[Excerpt provided Boundary: Start]
I got lectured for asking someone at a career center what the average salary for a recreational therapist was. I just wanted to know whether I could make good money at it if I chose to become one, but she told me that recreational therapy was not about making money, and I should do it out of concern and care for the wellbeing of others.

After she went on her rant, she did finally reveal that I could make around $40,000 if I got a good education. She said that those with doctorates are able to make more than those with bachelor's degrees.

She also told me that there would be more of a demand in highly populated areas for this type of therapist than in our small town. I had planned to move to the city to be near my relatives, anyway, so I decided to go for it.

OeKc05
Post 3

@Oceana – That is so true. Even if a person does manage to get hired by a company with a nonspecific degree, he or she may have trouble landing clients without certification.

After my brother got injured in a motorcycle accident, my mother sought out a recreational therapist. She wanted the therapist to show her his credentials, because she wanted the best for my brother.

She was astonished that a couple of therapists working in the community did not have degrees or certification. She kept looking until she found one that did. If I were going to make a career out of it, I would definitely want the highest credentials possible.

Oceana
Post 2

Before my first semester of college, I met with my adviser at the university. I asked her how to become a recreational therapist.

She told me that the school did not offer a specific recreational therapy degree program, but I could take a variety of courses, like anatomy and physiology, that would give me the basic education I needed to become one. This didn't set well with me, even though she seemed convinced I could still pursue a lucrative career this way.

So, I asked an actual recreational therapist in my town. She told me that many places would not hire someone unless they specifically had a recreational therapy degree. She also told me that it is important to get certified, because the field is competitive.

I didn't go to that university that semester. Instead, I found one that offered a solid recreational therapy program.

kylee07drg
Post 1

I once accidentally got placed in a recreational therapy class for beginners at my university. I had tried to get into an art class, yet the school had somehow mistakenly put me into this course instead.

I decided to give it a shot and attended the first day of class. We started out with some basic physical exercises, and then the instructor informed us that throughout the semester, we would be developing our own fitness plans and teaching them to each other.

I was incredibly intimidated by having to speak in front of people, and I did not feel I had what it took to come up with a fitness plan on my own. So, I dropped out of the class. At least I got a small taste of what recreational therapists study, and I found it wasn't for me.
[Excerpt provided Boundary: End]
[Data supplied Boundary: Start]
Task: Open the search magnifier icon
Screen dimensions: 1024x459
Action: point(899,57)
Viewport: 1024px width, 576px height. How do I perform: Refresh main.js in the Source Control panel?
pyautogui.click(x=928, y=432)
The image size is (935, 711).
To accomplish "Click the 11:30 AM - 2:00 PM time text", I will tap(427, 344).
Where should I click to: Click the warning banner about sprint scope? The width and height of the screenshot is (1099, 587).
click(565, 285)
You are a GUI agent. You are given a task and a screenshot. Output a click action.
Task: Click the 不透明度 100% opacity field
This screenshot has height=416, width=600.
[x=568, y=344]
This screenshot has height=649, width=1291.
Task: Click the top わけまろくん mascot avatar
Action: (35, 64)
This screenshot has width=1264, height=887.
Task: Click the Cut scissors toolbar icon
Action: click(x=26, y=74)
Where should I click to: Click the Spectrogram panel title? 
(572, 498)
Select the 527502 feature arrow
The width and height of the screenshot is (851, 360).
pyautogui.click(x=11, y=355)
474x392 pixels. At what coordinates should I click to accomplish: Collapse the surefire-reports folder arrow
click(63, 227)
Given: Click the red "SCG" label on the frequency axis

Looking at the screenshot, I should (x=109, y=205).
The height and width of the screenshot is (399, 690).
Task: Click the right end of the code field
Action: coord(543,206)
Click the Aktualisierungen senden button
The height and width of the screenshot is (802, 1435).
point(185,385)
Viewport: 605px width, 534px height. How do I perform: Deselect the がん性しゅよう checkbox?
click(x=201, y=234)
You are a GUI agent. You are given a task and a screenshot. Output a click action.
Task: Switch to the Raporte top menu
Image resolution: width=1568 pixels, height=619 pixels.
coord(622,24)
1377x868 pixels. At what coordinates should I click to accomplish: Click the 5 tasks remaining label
[Data supplied Boundary: End]
## Work required
Copy the forum posts on recreational therapy, beginning at the words "After she went" and stopping after "clients without certification.". Swap "small town" for "rural county".

## Result for this task
After she went on her rant, she did finally reveal that I could make around $40,000 if I got a good education. She said that those with doctorates are able to make more than those with bachelor's degrees.

She also told me that there would be more of a demand in highly populated areas for this type of therapist than in our rural county. I had planned to move to the city to be near my relatives, anyway, so I decided to go for it.

OeKc05
Post 3

@Oceana – That is so true. Even if a person does manage to get hired by a company with a nonspecific degree, he or she may have trouble landing clients without certification.